> SHORT TASK
Copy the listing word for word, from its start through the line containing "Action: pos(136,49)". Leave out the pictures.

'''

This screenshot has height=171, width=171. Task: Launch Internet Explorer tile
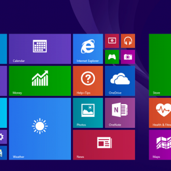(x=88, y=49)
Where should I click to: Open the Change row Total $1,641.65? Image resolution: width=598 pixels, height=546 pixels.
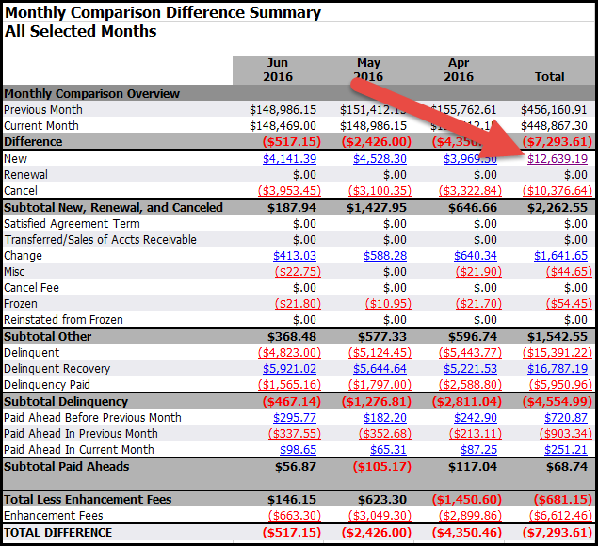pyautogui.click(x=560, y=255)
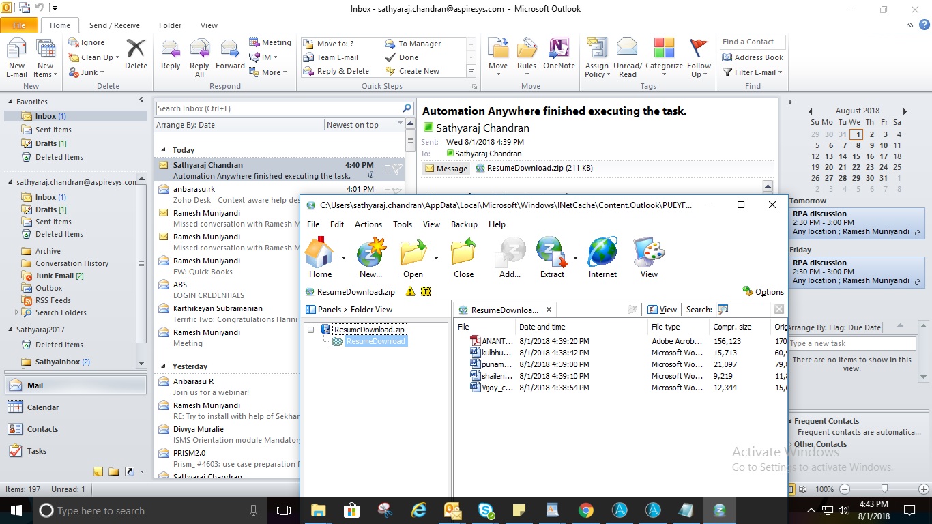
Task: Click the Delete icon in the ribbon
Action: pos(136,49)
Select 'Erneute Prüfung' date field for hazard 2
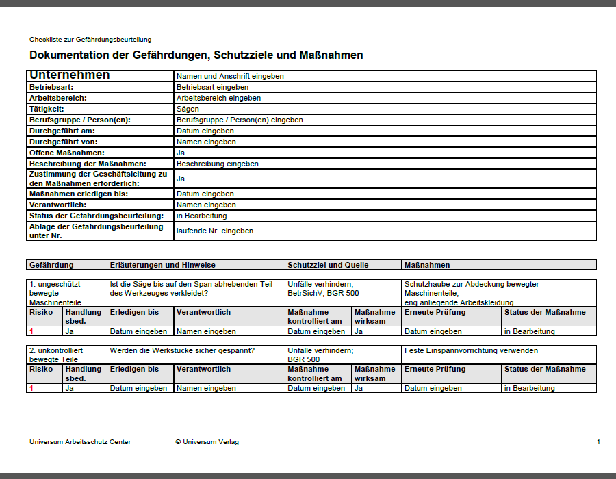The image size is (616, 479). 452,388
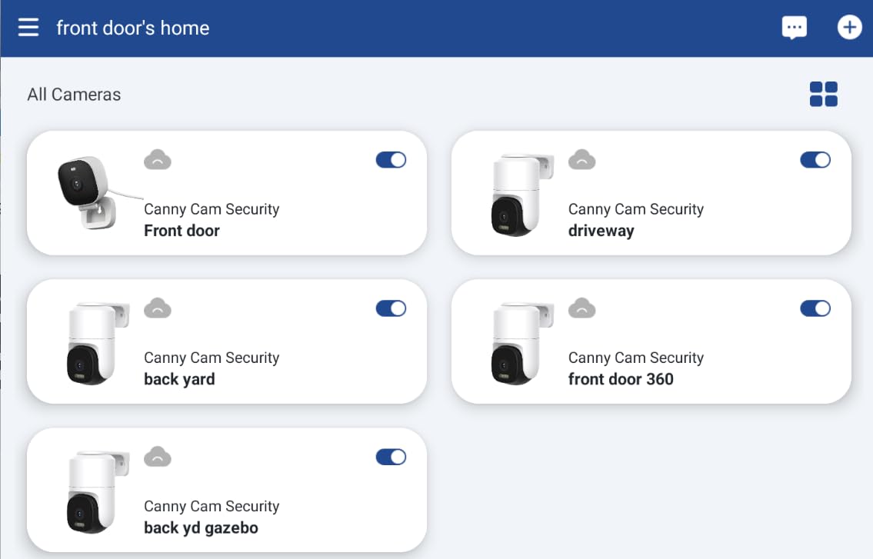
Task: Open the hamburger menu
Action: point(28,27)
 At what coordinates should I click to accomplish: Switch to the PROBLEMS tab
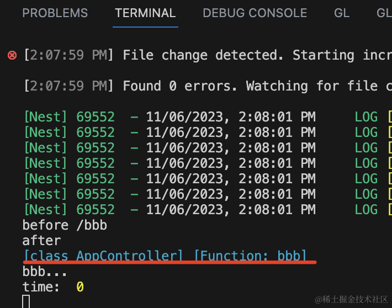pyautogui.click(x=55, y=13)
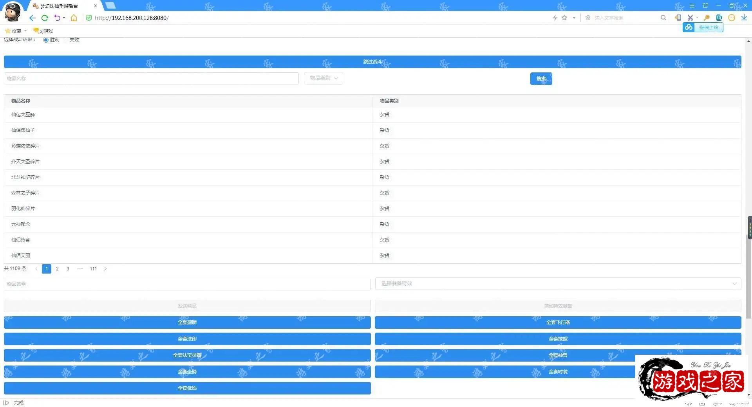
Task: Click the 物品名称 search input field
Action: (x=151, y=79)
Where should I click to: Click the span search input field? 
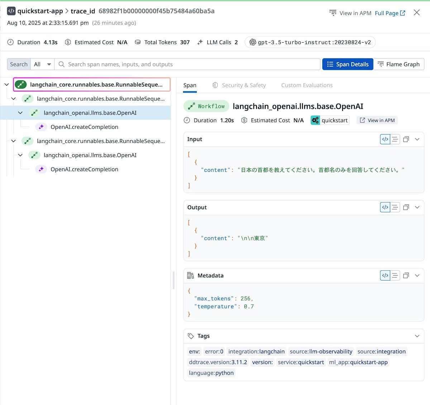coord(186,64)
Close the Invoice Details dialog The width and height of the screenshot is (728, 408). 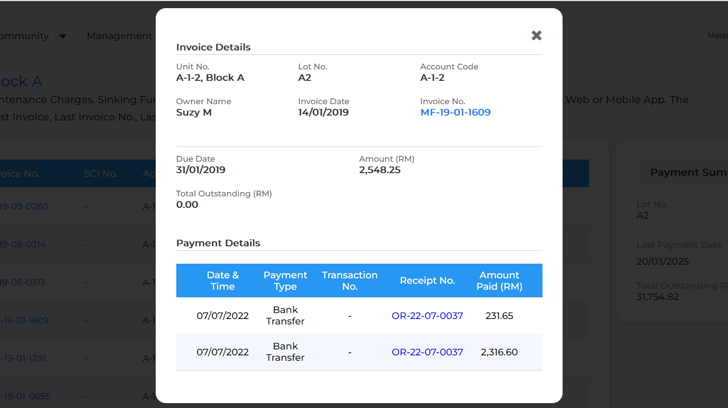[537, 35]
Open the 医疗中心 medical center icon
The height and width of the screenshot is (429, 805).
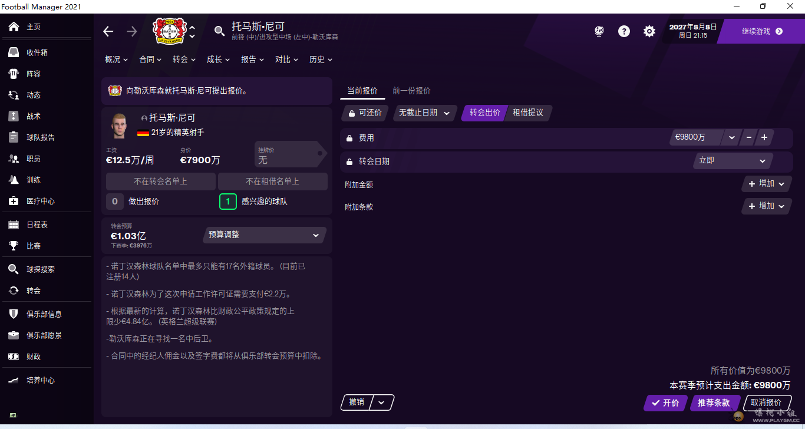pos(14,201)
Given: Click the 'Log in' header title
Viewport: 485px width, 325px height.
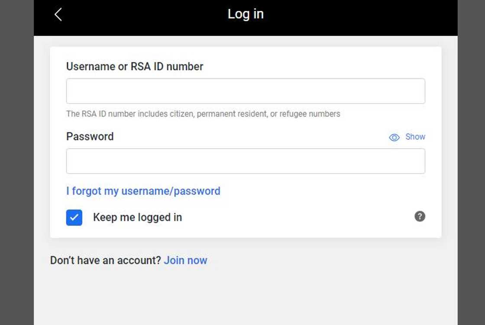Looking at the screenshot, I should point(246,14).
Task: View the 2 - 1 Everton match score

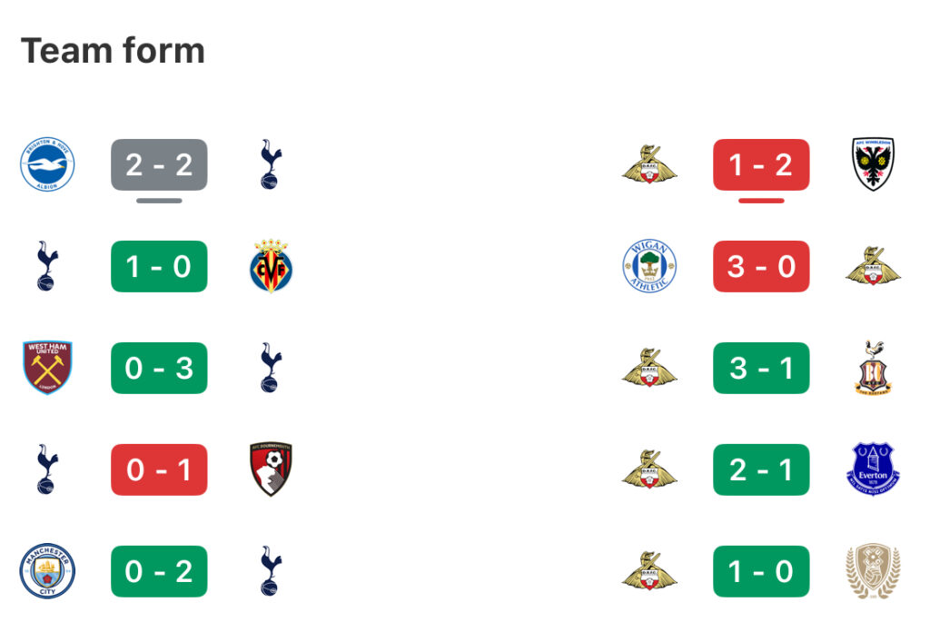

'''

> TASK OUTPUT
This screenshot has height=171, width=171. Task: Launch Internet Explorer tile
(x=88, y=49)
Where should I click to: Open the Change row Total $1,641.65? Image resolution: width=598 pixels, height=546 pixels.
pyautogui.click(x=560, y=255)
Task: Click the Delete icon in the ribbon
Action: pos(136,49)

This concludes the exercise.